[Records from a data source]
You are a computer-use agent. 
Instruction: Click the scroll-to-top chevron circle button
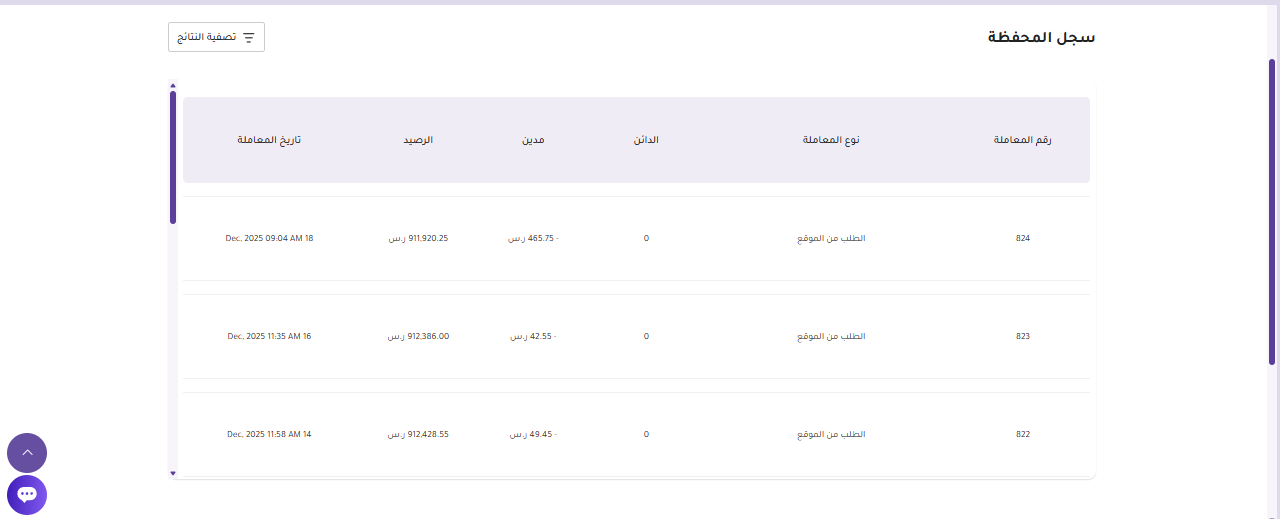(x=27, y=453)
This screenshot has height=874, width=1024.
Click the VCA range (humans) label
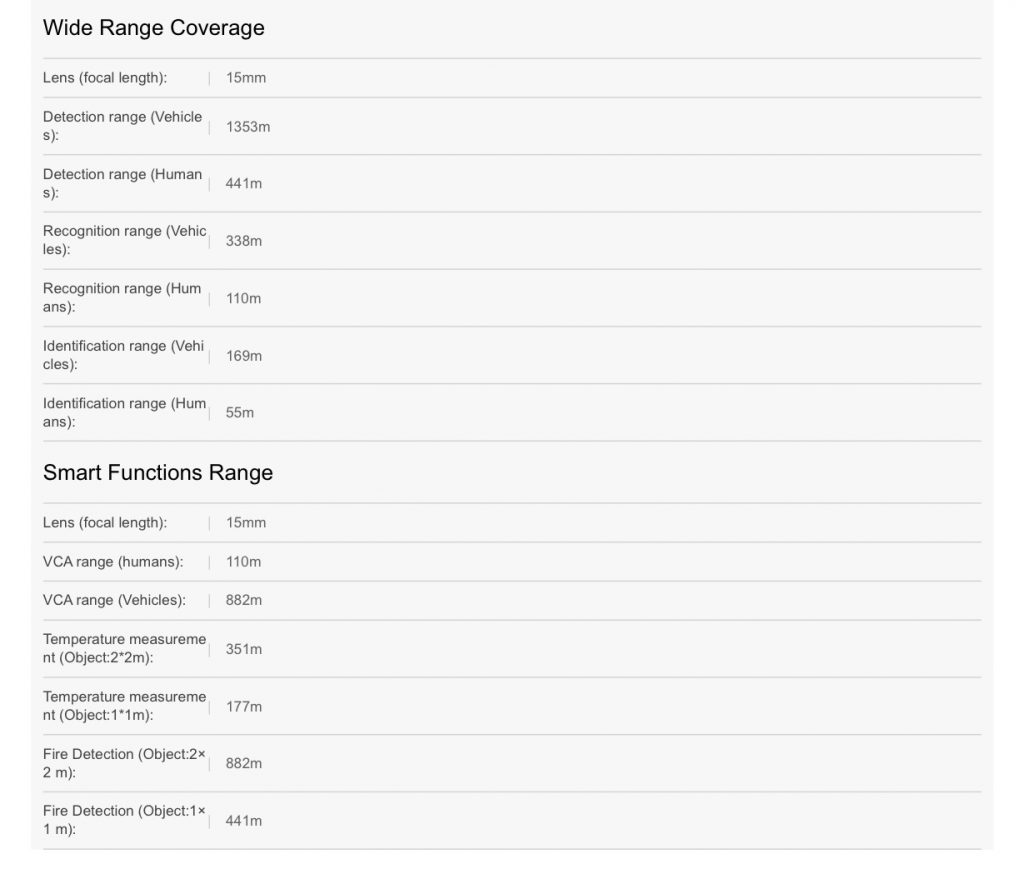(x=113, y=562)
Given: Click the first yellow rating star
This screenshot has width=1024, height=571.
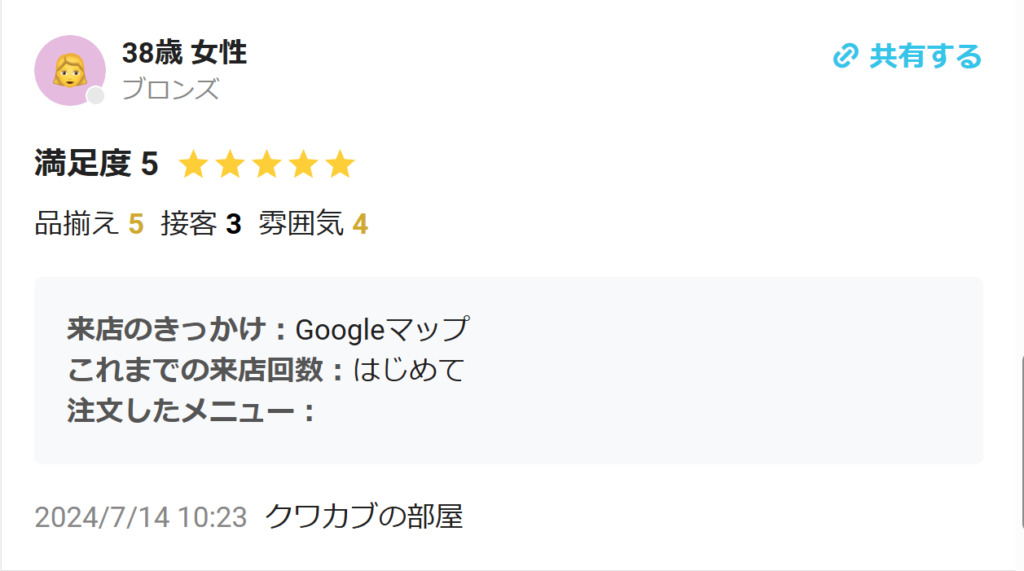Looking at the screenshot, I should (194, 164).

■ **TASK BRIEF**:
The response consists of the data above printed line for line, with no pictures.

■ **FINAL ANSWER**:
You are a computer-use agent. 
Instruction: Click the scroll-to-top chevron circle button
(x=27, y=453)
This screenshot has height=874, width=1024.
Click the VCA range (humans) label
(x=113, y=562)
Given: Click the first yellow rating star
This screenshot has width=1024, height=571.
Looking at the screenshot, I should (194, 164).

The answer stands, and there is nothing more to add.